WILLIAM of Drogheda (d. 1245?), canonist, was an eminent lecturer on canon law at Oxford during the first half of the thirteenth century. Between 1241 and 1245 he was principal advocate for William of Montpellier in the litigation about his election to the see of Coventry and Lichfield; and such weight was attached to his advocacy that the bishop-elect, hearing in 1245 of William's death, gave up his claim (Matt. Paris, Chron. Maj. iv. 423). According to Mr. Rashdall, however, the canonist in 1250 gave his hall or house at Oxford to the prior and convent of Sherborne, who in 1255 sold it to the university; it is now No. 33 High Street, and is still called ‘Drawda Hall.’ William also appears to have been rector of Stratton Audley, Oxfordshire (Cal. Pap. Reg. i. 214).

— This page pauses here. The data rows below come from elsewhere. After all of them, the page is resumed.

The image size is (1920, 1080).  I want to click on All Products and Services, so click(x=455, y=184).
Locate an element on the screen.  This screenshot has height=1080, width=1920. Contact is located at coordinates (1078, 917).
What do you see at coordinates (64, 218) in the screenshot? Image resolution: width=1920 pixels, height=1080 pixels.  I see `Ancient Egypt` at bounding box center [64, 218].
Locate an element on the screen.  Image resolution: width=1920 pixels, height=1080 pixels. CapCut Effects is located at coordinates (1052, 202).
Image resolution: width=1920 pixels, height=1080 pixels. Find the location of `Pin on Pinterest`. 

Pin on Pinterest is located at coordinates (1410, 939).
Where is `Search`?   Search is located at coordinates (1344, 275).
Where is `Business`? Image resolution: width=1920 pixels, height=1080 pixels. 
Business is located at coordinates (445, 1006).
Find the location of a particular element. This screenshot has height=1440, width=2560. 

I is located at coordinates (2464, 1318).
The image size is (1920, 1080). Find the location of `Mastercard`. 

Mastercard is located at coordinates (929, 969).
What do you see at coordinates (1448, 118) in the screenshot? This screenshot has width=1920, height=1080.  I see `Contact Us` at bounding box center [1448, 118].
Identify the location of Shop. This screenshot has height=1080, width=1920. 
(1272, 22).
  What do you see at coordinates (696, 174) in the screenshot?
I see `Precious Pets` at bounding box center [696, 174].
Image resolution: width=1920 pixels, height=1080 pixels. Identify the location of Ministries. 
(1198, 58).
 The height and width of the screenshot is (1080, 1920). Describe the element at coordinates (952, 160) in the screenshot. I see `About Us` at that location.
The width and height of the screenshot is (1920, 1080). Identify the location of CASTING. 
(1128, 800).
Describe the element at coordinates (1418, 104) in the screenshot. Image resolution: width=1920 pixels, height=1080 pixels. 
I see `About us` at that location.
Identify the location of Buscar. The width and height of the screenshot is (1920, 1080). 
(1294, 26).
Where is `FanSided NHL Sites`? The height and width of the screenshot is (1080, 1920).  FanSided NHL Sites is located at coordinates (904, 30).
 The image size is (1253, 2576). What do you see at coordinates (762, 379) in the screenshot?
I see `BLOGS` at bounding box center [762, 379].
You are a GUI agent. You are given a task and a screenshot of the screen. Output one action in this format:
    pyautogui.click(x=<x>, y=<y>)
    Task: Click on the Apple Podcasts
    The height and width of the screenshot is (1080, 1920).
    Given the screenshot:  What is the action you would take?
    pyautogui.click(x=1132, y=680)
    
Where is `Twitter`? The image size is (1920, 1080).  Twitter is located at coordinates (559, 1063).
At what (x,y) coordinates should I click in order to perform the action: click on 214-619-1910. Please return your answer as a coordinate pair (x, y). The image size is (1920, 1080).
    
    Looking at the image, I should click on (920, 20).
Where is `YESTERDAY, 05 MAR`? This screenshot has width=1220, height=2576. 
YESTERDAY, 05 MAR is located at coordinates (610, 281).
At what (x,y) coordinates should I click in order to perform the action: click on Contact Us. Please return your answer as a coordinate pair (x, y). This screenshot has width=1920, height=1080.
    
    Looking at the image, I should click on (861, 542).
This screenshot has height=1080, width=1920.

About 1239 William wrote, for the use of his pupils, his ‘Summa Aurea,’ an elaborate treatise on canon law, which was still quoted as an authority, even at Bologna, some centuries later (Bethmann-Hollweg, Der Civil-process des gemeinen Rechts, vi. 123, 124; Albericus Gentilis, Laudes Acad. 1605, p. 54). Two manuscripts are extant at Caius College, Cambridge ({sc|Wunderlich}}, Zeitschrift, xi. 79), and others are at Luxemburg (Stadtbibliothek, No. 105), at Tours (Dorange, Cat. MSS. p. 310), and in the Vatican (Stevenson, Codd. Lat. Bibl. Vat. p. 283). None of these manuscripts appear to be perfect; extracts from the Caius manuscripts are printed in the ‘English Historical Review’ (xii. 645), and a full description of the work is given in Professor F. W. Maitland's ‘Roman Canon Law’ (1898, pp. 107 sqq.).

[Authorities cited; Rashdall's Universities of Europe, ii. 374, 470.]